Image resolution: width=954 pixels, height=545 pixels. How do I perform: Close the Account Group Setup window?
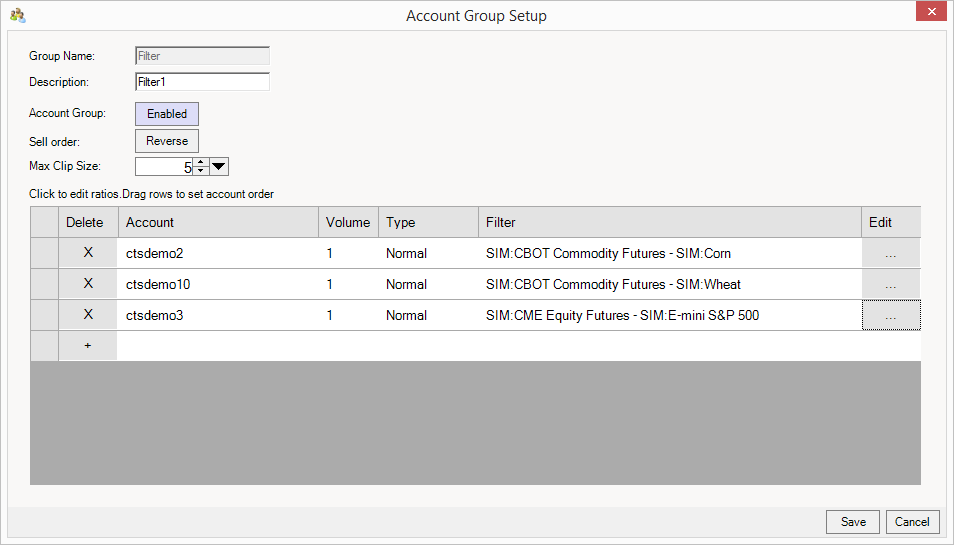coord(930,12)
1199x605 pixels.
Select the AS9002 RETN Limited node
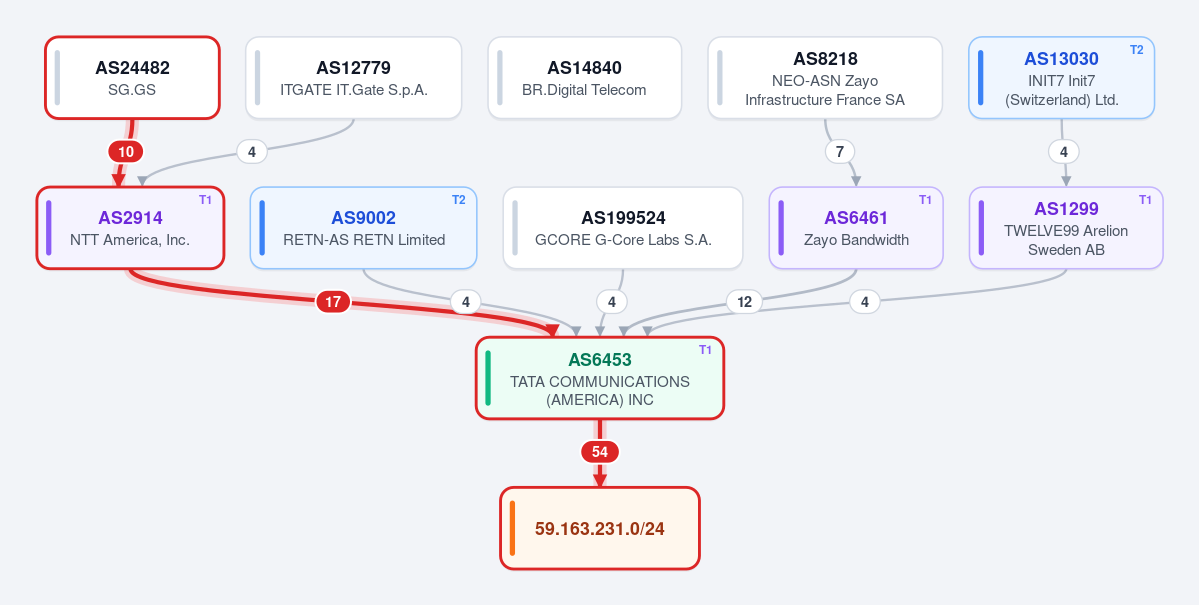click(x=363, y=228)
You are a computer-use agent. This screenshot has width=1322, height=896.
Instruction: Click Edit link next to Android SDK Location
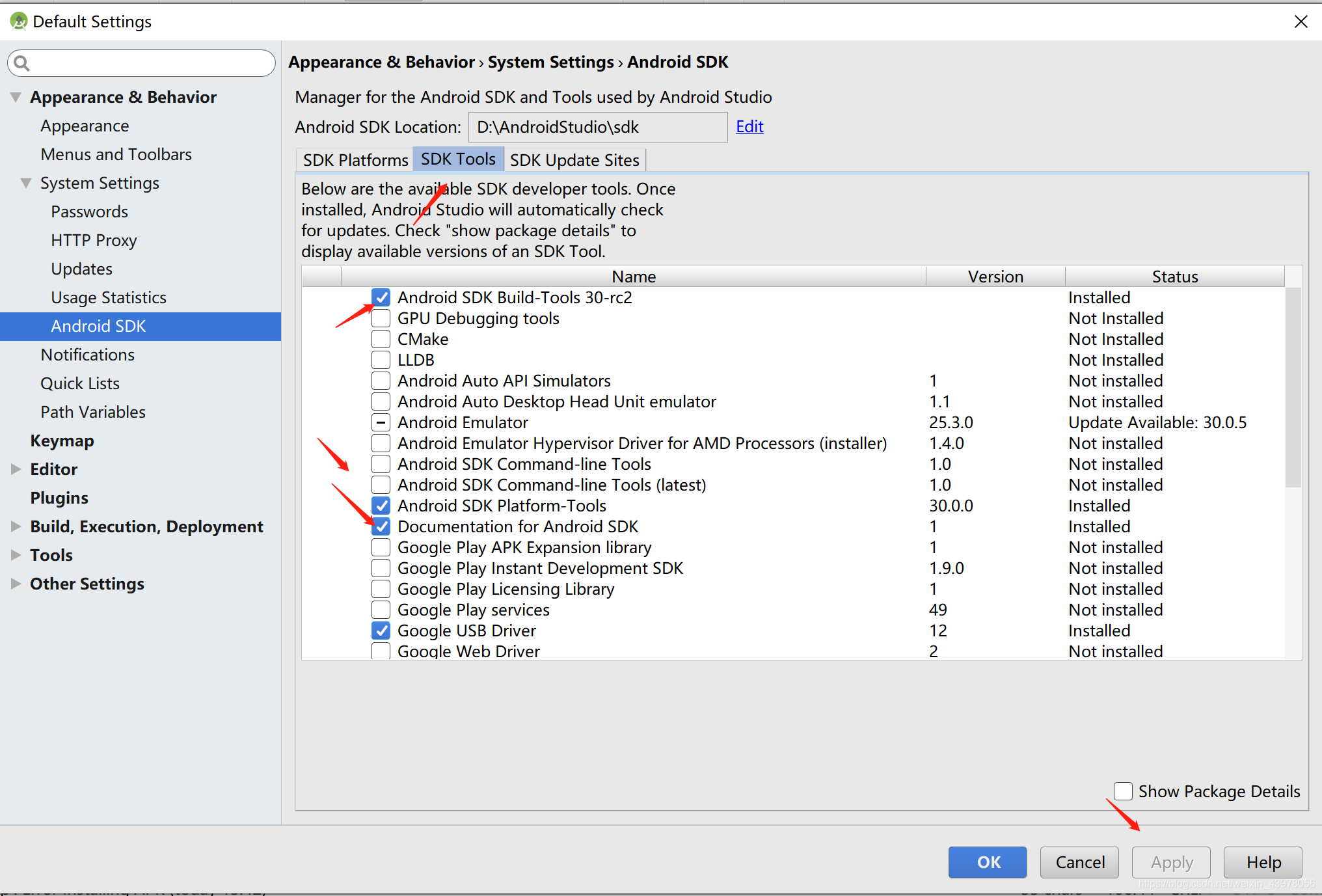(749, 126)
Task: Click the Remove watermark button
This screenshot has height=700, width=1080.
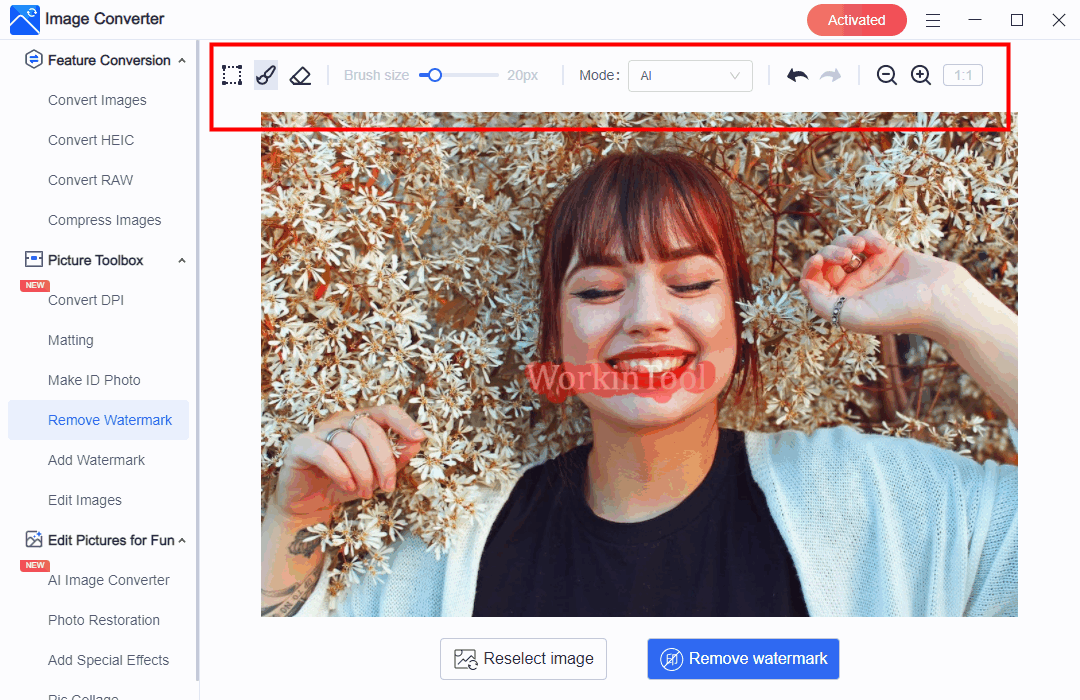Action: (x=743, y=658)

+-------+

> **Task objective**
Transcribe the text of every entry above verbatim, leaving out the pictures.

> **Task result**
Image resolution: width=954 pixels, height=545 pixels. How do I perform: Close the Account Group Setup window?
coord(930,12)
1199x605 pixels.
Select the AS9002 RETN Limited node
click(x=363, y=228)
You are a computer-use agent. This screenshot has width=1322, height=896.
Instruction: Click Edit link next to Android SDK Location
(749, 126)
Task: Click the Remove watermark button
This screenshot has height=700, width=1080.
Action: (x=743, y=658)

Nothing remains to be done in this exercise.